As taxas de juros da dívida pública portuguesa agravaram-se para as percentagens seguintes:
Fonte: Jornal de Negócios
Também Itália e Espanha viram os juros das dívidas públicas registarem aumentos, embora com intensidade inferior à verificada para Portugal. Saudado pelo aliado Cavaco, o governo, pela mão da swinger dos swaps, Maria Luís Albuquerque, exuberou na euforia do regresso aos mercados, há cerca de um mês, realizando uma operação de 3.000 milhões a 10 anos à taxa de 5,669%.
Agora, em momento de subida sensível e generalizada a todos os prazos de juros, os membros do governo ou mesmo os deputados da maioria emudeceram. Olham para o ar e assobiam ‘Singing in the Rain’.
Sinceramente também não tenho paciência para ouvir Vítor Gaspar a argumentar que, tendo chovido torrencialmente no centro da Europa, os juros, fluídos como a água, também registaram subida nos níveis das taxas; ou então, as vacuidades da madame d’ air négligé, estilo Saint Germain de Prés, Teresa Leal Coelho.
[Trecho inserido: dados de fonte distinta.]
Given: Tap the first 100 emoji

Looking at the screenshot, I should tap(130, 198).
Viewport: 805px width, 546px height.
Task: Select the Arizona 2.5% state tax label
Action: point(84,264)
O alta dos juros justifica-se com facilidade: os santos investidores acreditam menos no programa da troika e de Passos, Gaspar & Portas SA, sem o suporte do BCE no financiamento do mercado secundário. Por sua vez, o dito BCE não demonstra vontade de criar novas medidas de estímulo que possam valer a Portugal e a outros países. Resultados: os juros sobem e o ‘zé povinho’ continuará a ser espremido.
(Obs.: Nunca imaginei que a chuva pudesse transformar-se em animal feroz, Dr.Gaspar. Eu que, no ano passado, soube de procissões aqui no Alentejo, com párocos e crentes a rogar por chuva ao divino Espírito Santo).